Tasks to perform:
A – Answer each question from the post on monkey labor:
(i) As what kind of worker was the Berkeley woman said to hire out her pet monkey?
(ii) What did the article turn out to be?
(iii) Helper monkeys aid people with what kind of problems?
B – In the post on monkey labor, condense the paragraph beginning "However, the basic idea is not too far fetched" into a short bulleted list that keeps its main facts.
C – Extend the post on monkey labor with a few more sentences, picking up after its final line.
━━ Selected extract
The Invisible Simian Labor Force

About a week back I posted a link on Twitter to this article about a Berkeley woman who has been hiring out her pet monkey as a fruit harvester.  For a small free and a cut of the fruit, you can get your trees harvested of all those sweet unreachables.

Naturally, it took me until this morning to figure out it was an April Fool’s Day hoax.  What? Fact-checking?

However, the basic idea is not too far fetched.  Humans have gotten a days work out of our simian cousins for a long time and continue to do so.  Helper monkeys aid people with mobility problems, giving them back their independence and providing companionship.  The Monkey Business alluded to seems to be merely a mashup between this concept and open fruit map.
━━━━
━━ Dataset extract
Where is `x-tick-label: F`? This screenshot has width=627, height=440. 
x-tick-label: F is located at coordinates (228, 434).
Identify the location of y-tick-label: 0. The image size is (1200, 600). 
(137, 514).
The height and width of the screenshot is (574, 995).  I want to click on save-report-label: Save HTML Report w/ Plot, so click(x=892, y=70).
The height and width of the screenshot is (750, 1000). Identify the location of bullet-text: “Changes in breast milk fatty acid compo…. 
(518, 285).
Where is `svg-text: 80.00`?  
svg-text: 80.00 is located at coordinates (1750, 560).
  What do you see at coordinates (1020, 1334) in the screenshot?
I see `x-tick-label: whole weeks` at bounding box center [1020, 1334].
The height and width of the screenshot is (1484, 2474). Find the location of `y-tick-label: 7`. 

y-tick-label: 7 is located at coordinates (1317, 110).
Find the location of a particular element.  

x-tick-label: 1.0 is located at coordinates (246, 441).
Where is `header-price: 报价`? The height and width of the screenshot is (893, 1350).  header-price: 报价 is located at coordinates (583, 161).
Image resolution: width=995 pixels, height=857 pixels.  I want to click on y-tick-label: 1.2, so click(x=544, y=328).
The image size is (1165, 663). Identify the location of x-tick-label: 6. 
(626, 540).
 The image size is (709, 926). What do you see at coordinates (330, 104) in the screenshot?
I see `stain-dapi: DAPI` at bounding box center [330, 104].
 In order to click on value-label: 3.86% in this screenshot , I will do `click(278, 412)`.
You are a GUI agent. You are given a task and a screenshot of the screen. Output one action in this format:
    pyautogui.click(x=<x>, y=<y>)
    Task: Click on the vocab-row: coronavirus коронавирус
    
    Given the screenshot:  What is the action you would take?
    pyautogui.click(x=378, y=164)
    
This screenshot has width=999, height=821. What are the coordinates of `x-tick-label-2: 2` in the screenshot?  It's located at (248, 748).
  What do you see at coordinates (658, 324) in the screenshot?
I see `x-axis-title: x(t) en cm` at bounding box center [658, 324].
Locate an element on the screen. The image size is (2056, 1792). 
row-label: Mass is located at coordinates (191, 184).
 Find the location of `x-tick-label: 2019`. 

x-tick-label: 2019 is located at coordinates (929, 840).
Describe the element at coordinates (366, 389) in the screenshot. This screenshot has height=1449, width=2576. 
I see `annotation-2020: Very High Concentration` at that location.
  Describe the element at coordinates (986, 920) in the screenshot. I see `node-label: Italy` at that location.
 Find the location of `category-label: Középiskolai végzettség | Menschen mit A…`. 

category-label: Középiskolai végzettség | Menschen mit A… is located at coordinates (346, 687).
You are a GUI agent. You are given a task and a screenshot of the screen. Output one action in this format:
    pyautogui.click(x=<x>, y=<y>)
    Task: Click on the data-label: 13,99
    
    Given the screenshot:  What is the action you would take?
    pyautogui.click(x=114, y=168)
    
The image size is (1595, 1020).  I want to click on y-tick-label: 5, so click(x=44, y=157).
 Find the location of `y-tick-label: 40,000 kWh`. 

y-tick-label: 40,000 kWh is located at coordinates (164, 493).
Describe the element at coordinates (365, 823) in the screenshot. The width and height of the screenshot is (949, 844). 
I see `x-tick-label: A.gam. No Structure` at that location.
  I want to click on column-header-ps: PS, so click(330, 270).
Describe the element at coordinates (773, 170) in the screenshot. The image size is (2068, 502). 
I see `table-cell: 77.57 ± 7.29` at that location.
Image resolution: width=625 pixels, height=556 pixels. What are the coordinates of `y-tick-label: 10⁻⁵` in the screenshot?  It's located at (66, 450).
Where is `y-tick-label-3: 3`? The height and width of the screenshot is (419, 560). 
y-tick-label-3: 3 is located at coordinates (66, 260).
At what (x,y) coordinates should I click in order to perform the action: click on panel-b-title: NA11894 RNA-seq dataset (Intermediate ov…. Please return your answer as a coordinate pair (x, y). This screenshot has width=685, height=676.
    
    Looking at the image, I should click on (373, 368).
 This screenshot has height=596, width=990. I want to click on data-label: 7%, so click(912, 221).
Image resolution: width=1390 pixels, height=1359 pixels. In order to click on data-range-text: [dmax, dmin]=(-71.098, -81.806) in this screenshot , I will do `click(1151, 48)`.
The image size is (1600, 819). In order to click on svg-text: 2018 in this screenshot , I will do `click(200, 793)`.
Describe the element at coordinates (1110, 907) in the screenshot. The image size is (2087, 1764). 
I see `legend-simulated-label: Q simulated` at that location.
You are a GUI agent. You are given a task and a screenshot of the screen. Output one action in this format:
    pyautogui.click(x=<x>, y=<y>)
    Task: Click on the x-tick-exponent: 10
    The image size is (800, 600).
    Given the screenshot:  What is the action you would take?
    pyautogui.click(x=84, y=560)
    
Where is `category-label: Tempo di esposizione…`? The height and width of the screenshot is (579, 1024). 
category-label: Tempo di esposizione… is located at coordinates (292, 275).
━━━━
Task-by-task answers:
A –
(i) A fruit harvester.
(ii) An April Fool's Day hoax.
(iii) Mobility problems.

B –
- The basic idea is not too far-fetched.
- Humans have long gotten work out of monkeys and still do.
- Helper monkeys aid people with mobility problems, restoring their independence and giving them companionship.
- The "Monkey Business" in the article looks like a mashup of this concept and open fruit map.

C –
I was further encouraged to come across a kindred spirit, accused of primate-related gullibility:

In the issue of Science for February 7, 1919, I published a note entitled “On Monkeys Trained to Pick Coconuts,” the opening paragraph of which read as follows: “Readers of the Sunday editions of some of our metropolitan papers may recall that in the fall,  the season of cotton-picking in the South, waggish space writers sometimes make the suggestion that monkeys be trained to do this work and that thereby the shortage of labor be relieved.” This statement was followed by quotations from the books of Miss Isabella Bird and of Mr. R. W. C. Shelford to show that in the East Indies monkeys are employed to pick coconuts for their masters.

Some quiet fun was made of me for having been “taken in” by these accounts, but the laugh passed to my side when Mr. Carl D. La Rue, writing front Kisaran, Asahan, Sumatra, published in the issue of Science for August 22, 1919, a note entitled “Monkeys as Coconut Pickers.”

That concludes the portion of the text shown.